Friday 13 January 2012

How beautiful is this?

Saw this article today on how they’d created a garment from the silk of the Golden Orb spider. The colour is amazing.

Image from Wikipedia

Wednesday 30 November 2011

Moshi Monsters and Apple's Parental Controls

I have a 8 year old that wants to access the Moshi Monsters site using Safari from a desktop locked down with parental controls on an OS X Lion Server.

Moshi Monsters seems to be predominantly a Flash based site that causes the parental controls software some problems. Several other people have found the same problem.

When we first tried to access the site, it was properly blocked and asked for permission. Once it had been added to the list of allowed sites, I thought it would all work.

However, once you log in to your pet, it gets locked at the "Loading" screen, but there isn't any further warning from the parental controls software.

If you look at the source code for the page, it is trying to load information from c.mmcdn.net and I wondered if this was causing the site to be blocked.

I thought if I added this as a bookmark, then the page would load correctly, but it didn't... After a bit of head scratching, I ran nslookup for 'c.mmcdn.net' from a Terminal window and it returned the following alias entries:

> c.mmcdn.net
Server: 127.0.0.1
Address: 127.0.0.1#53
Non-authoritative answer:
c.mmcdn.net canonical name = c.mindcandy.cotcdb.net.
c.mindcandy.cotcdb.net canonical name = orig-10005.mindcandy.cotcdn.net.
Name: orig-10005.mindcandy.cotcdn.net
Address: 94.127.74.140
Once I added 'c.mindcandy.cotcdb.net' and 'orig-10005.mindcandy.cotcdn.net' to the list of bookmarks, the page loaded correctly.

I doubt this is a permanent fix as the Moshi Monster site may change its hosts, but at least it is a temporary work-around!

Monday 26 September 2011

How do you know a rear brake light bulb has failed on a Land Rover Discovery 3…?

Simple, the car tells you.

The dashboard says:

  • Parking brake fault
  • HDC fault – Module not found
  • Transmission fault

And the car very helpfully drops the car on to the lowest suspension setting (i.e. the bump stops). This can be especially useful when you’re many miles from home. Mind you, someone will probably point out that it doesn’t make that _much_ difference to the ride quality.

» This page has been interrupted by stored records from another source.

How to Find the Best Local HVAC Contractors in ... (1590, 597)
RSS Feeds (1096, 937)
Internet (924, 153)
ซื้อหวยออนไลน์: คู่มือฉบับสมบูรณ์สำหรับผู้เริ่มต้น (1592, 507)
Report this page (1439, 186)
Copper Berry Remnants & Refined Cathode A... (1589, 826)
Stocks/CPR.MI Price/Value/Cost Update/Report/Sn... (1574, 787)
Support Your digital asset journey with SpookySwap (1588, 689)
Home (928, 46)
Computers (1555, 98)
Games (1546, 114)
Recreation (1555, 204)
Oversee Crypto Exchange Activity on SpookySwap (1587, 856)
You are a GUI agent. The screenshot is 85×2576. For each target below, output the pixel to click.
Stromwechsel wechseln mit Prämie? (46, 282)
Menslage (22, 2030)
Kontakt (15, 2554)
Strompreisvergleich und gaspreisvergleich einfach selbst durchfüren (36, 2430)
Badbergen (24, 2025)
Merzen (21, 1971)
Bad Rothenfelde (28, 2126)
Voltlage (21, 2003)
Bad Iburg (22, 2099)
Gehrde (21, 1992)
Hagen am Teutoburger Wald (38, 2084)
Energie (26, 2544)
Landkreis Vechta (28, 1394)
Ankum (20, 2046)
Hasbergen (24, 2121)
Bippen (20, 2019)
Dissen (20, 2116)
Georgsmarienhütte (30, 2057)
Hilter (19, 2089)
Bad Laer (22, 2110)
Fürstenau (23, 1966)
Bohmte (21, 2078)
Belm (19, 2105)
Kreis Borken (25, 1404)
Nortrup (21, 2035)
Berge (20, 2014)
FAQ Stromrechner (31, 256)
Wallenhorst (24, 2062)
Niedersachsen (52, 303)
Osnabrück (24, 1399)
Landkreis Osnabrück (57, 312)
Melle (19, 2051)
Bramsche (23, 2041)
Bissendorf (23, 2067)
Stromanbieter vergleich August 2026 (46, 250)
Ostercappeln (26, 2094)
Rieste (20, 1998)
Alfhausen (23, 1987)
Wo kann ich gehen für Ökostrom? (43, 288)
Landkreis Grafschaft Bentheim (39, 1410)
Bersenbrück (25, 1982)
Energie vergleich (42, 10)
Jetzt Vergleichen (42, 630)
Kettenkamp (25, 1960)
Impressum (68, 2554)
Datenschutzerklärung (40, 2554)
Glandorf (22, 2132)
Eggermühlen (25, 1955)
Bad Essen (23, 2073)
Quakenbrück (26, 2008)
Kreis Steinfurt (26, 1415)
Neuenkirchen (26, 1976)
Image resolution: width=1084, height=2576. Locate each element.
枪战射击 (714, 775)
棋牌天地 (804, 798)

My experience with BMW and Mercedes was that they simply told you that you had a bulb failure.

Interestingly, the Service Desk at the dealer (Guy Salmon in Coventry) didn’t recognise the faults as indicating a bulb failure either and referred me to Land Rover Assistance, as the earliest time they could help was the middle of the next week.Guy Salmon didn’t seem hugely concerned that I had a car that I couldn’t drive.

It must be a regular fault, as the ever cheerful Chris (from LR Assistance) had a very good look at the rear light bulbs when he showed up – 3 hours later. A visual check - with me pressing the brake pedal, confirmed his suspicions very shortly.

The whole experience did get quite close to farcical when Chris didn’t have any replacement bulbs with him and had to drive me to Halfords (for me) to buy a replacement set.

An amusing note was that during the conversation on the way to Halfords, Chris and I agreed that it was pretty poor design where a bulb failure takes out the whole car. When I asked if it was also an issue with the Discovery 4, the response was “… well, they’re fitted with LEDs now and they shouldn’t fail”, which neatly provided an illustration of the difference between an Incident and a Problem.

As an ex-Mechanical Engineer, I am dismayed that this wasn’t picked up during basic FMEA. Perhaps Land Rover have not come that far from British Leyland and 1987 where a sister company had passed a design where one fuse protected the headlights and the headlight washers…

So, for example, if the headlight washer motor had frozen up early on a cold, dark winter’s morning as you were happily motoring along the M1 with 3 lanes of solid traffic in your posh new Jaguar XJ40 and you were thinking “… my lights are looking a little dim, I’ll clean them up with my very clever headlight washer…”, you’d find out that the motor was frozen solid when all the headlights went out completely.

Funny how the engineers didn’t spot that in thousands of miles of Artic testing.